In einem politischen Klima, in dem offener Rassismus zur offiziellen Politik des Weißen Hauses gehört, in einem Ausmaß, das selbst unter Präsidenten wie Reagan und Bush Senior und Junior undenkbar gewesen wäre, könnte eine Geschichte wie die von Rachel Dolozel einen befreienden Charakter haben. Eine weisse Frau deklariert sich freiwillig als Schwarze und kämpft gegen Rassendiskriminierung und Rassenhass. Aber es ist und bleibt eine traurige Episode, die mehr über ein Einzelschicksal verrät als über kreativen Antirassismus, wie man zunächst noch meinen konnte. Das liegt unter anderem daran, weil Rachel Dolezal nicht verstanden hat, was es mit dem Konstruktionscharakter von Rasse – oder Geschlecht – eigentlich auf sich hat.

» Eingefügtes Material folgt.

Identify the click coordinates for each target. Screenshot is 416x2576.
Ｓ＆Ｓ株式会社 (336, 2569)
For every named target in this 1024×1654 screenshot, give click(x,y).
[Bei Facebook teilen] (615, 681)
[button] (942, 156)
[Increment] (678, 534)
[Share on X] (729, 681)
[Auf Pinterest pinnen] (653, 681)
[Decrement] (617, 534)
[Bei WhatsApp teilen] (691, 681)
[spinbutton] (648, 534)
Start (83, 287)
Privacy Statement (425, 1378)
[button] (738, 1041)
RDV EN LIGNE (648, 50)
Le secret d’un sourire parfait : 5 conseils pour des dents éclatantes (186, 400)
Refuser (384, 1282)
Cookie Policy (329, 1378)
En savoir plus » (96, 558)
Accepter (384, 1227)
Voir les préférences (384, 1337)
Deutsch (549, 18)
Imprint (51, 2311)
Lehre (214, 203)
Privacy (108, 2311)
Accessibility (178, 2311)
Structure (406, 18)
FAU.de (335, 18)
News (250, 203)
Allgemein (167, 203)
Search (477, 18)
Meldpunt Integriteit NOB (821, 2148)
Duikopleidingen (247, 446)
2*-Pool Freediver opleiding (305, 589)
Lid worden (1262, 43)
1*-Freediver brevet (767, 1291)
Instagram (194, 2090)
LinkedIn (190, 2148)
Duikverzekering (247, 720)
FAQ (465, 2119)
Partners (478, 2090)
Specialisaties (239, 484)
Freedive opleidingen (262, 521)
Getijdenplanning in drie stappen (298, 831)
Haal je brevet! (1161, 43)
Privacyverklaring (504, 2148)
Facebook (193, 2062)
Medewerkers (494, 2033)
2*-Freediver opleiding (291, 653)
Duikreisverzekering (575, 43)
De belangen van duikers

Sie hat dies ebenso wenig verstanden, wie die hämischen Kommentatoren, die nach Trumps Wahlsieg umgehend der „kulturwissenschaftlichen Linken“ (M. Hampe) den postfaktischen Spiegel vorhalten wollten, nach dem Motto: Wie kann man Lügen und alternative Fakten geißeln, wenn man selbst alles für konstruiert hält?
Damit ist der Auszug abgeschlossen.